- [TASK OBJECTIVE] Give exactly the lines from the one with "Task: Click the" through the final line of the listing below, both included, leaving out any pictures.

**********

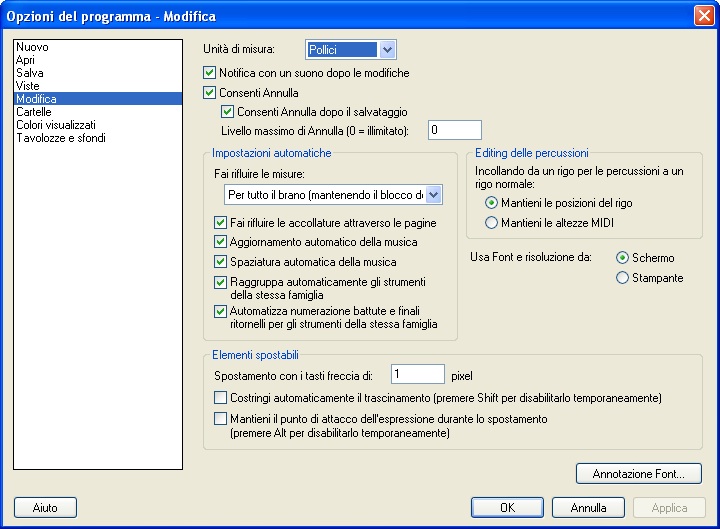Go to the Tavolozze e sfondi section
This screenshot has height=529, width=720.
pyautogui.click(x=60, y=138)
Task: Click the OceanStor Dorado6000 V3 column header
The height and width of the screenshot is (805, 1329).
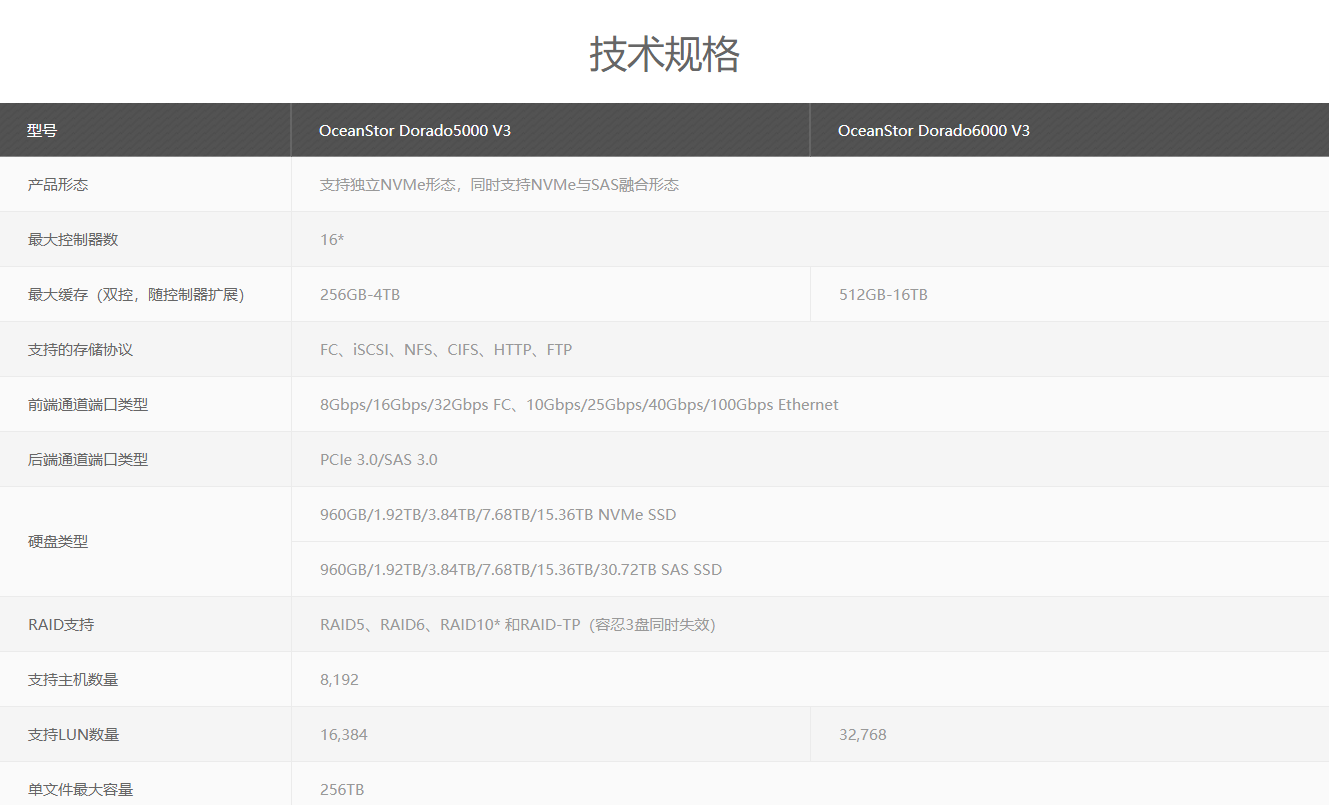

**********

- [EXERCISE OUTPUT]
Task: Click the OceanStor Dorado6000 V3 column header
The height and width of the screenshot is (805, 1329).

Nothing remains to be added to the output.